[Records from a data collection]
<<<<
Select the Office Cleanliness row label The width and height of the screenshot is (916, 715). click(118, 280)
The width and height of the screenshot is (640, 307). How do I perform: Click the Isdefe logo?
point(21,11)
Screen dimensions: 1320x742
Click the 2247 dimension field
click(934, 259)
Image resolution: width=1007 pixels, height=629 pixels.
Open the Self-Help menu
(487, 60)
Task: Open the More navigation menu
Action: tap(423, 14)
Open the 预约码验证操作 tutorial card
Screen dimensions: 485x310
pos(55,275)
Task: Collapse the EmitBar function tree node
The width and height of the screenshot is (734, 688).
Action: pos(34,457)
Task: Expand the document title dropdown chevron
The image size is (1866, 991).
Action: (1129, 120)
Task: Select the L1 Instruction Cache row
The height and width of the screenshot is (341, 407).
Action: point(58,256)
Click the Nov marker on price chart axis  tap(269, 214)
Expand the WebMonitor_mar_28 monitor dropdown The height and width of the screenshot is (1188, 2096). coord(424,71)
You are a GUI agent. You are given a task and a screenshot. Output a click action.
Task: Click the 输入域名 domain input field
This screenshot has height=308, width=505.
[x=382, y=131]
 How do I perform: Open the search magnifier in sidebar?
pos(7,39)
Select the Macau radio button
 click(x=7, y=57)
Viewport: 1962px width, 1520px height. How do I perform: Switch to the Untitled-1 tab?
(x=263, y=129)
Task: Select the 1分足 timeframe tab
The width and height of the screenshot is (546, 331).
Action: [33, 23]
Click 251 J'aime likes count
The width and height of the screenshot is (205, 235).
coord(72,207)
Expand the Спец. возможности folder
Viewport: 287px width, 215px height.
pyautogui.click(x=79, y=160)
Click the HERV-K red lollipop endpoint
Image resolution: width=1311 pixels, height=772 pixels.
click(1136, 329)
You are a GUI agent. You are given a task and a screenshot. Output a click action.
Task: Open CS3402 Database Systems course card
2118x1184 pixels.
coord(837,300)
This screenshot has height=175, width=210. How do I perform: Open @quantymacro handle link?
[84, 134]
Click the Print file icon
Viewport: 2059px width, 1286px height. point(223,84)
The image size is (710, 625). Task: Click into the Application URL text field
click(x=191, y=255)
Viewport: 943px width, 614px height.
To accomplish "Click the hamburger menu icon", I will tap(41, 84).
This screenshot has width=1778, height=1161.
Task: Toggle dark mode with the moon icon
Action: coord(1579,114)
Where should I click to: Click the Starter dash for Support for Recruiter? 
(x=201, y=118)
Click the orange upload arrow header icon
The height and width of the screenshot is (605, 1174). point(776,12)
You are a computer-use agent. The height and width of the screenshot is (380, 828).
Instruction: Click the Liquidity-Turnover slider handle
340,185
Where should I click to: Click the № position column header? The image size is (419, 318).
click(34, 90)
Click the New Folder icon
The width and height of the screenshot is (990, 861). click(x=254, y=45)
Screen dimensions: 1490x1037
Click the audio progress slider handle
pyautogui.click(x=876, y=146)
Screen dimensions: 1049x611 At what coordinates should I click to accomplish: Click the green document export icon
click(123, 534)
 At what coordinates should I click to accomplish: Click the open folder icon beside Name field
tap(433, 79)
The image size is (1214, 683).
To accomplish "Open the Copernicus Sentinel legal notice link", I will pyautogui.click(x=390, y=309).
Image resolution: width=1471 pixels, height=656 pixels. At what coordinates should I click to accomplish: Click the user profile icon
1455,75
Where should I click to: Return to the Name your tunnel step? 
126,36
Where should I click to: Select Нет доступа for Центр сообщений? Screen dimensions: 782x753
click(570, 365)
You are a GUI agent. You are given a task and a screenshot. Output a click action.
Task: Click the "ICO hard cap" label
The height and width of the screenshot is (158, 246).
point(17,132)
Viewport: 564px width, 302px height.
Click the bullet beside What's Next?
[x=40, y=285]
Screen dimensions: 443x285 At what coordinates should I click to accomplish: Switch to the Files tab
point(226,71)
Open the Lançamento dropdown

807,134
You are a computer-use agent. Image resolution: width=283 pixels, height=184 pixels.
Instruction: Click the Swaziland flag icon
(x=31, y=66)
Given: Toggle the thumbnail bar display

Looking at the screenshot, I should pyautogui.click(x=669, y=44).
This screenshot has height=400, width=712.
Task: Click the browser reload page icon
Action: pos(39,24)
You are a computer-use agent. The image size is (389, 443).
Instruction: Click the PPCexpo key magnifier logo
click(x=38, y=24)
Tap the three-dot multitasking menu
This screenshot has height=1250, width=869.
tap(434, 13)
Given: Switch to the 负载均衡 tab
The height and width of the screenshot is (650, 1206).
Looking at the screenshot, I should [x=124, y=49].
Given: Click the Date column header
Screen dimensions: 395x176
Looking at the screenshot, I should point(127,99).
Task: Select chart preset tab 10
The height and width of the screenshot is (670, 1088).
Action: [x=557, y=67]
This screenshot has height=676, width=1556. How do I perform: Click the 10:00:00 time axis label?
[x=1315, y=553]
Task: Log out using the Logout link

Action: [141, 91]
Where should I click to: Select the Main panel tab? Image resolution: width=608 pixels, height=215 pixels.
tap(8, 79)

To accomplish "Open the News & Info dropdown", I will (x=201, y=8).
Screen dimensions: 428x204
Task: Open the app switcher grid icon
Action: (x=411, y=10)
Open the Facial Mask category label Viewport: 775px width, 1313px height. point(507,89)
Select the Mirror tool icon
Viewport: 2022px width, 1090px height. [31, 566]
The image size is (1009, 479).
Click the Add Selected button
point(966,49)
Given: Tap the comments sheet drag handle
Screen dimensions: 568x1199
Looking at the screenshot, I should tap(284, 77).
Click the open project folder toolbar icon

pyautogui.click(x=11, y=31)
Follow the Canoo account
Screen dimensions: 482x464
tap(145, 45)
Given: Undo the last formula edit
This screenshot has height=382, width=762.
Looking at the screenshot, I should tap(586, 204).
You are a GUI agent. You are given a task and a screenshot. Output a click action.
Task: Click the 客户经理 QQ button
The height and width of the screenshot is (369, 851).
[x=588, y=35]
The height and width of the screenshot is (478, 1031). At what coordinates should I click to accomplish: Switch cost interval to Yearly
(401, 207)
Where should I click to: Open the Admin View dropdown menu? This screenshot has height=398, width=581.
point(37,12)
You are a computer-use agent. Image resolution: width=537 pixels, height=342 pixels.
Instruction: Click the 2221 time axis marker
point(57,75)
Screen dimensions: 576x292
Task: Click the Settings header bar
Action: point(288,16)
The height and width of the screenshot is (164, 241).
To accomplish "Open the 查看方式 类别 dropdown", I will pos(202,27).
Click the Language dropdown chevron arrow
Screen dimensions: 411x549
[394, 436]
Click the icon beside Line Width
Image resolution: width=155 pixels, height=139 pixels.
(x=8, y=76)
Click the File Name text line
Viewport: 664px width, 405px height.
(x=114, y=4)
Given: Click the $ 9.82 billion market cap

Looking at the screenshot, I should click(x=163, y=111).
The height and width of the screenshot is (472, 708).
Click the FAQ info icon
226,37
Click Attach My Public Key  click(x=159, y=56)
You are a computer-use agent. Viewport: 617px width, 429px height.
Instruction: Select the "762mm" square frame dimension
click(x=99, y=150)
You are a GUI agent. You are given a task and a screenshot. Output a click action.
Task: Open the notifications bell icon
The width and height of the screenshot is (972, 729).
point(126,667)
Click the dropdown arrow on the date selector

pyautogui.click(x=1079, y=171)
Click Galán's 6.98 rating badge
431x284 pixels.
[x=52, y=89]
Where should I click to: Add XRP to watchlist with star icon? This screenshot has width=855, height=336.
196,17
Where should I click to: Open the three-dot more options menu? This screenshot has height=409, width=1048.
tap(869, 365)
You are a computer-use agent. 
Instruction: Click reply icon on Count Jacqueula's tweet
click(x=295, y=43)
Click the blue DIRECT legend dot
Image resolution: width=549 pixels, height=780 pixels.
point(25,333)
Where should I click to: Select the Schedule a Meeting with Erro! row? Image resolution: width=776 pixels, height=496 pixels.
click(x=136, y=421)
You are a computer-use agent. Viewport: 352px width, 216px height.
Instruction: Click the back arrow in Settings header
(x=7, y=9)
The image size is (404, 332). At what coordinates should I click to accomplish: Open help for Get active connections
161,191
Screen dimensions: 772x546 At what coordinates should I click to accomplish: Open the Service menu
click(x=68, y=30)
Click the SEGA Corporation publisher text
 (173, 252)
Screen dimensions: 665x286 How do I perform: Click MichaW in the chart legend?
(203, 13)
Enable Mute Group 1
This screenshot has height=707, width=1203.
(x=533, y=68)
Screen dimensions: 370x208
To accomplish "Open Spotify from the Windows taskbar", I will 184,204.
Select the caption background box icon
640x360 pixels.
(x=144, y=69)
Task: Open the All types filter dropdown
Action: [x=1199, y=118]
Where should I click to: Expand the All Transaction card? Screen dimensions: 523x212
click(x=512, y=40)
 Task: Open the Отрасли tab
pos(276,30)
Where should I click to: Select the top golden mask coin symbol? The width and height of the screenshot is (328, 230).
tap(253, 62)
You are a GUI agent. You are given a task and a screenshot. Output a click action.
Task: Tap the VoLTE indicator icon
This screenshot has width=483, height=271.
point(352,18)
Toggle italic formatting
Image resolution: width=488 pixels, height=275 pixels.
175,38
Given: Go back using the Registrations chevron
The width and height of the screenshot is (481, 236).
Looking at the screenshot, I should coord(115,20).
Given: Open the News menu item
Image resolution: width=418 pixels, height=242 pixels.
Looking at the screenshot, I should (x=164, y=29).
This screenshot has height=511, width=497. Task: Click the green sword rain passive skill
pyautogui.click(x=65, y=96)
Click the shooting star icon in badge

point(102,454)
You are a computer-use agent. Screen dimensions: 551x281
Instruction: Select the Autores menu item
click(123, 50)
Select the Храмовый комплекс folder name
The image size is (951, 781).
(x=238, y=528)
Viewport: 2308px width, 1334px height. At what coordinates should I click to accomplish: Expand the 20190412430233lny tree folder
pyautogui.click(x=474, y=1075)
>>>>
### WHAT NEEDS TO BE DONE
Add 85 to every coordinate in the answers, and write out again only the lines from the first line through the line that contains "click(934, 259)", requests included.

### RESULT OF THE TASK
Select the Office Cleanliness row label The width and height of the screenshot is (916, 715). click(203, 365)
The width and height of the screenshot is (640, 307). How do I perform: Click the Isdefe logo?
point(106,96)
Screen dimensions: 1320x742
Click the 2247 dimension field
click(1019, 344)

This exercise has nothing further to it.